> TASK:
Search the data below for the line containing "Image resolution: width=278", then please set down that line and all remaining ones exactly as written.

(Data excerpts)
──────────────────────────────

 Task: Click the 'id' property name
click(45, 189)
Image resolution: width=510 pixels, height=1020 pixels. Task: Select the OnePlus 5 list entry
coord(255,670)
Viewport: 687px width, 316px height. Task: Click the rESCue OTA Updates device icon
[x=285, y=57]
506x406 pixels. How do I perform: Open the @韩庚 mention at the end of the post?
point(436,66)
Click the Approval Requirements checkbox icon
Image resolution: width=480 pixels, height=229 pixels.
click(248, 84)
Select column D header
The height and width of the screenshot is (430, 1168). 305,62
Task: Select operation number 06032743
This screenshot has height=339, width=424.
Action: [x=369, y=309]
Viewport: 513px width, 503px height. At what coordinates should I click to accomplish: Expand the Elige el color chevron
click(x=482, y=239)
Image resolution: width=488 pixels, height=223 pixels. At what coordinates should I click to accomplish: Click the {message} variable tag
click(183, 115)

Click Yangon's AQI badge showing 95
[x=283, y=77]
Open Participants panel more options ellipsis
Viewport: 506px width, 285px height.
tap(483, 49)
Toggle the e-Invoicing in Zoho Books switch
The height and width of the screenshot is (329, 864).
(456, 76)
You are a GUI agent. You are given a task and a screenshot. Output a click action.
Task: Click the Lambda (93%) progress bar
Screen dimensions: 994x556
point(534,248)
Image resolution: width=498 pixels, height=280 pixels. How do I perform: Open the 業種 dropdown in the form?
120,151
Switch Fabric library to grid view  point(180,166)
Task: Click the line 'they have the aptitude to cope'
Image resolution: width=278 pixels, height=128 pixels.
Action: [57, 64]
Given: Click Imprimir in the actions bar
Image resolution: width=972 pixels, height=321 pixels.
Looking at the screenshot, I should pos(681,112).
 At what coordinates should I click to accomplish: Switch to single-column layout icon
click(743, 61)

──────────────────────────────

> REPLY:
Image resolution: width=278 pixels, height=128 pixels.
Action: [57, 64]
Given: Click Imprimir in the actions bar
Image resolution: width=972 pixels, height=321 pixels.
Looking at the screenshot, I should pos(681,112).
 At what coordinates should I click to accomplish: Switch to single-column layout icon
click(743, 61)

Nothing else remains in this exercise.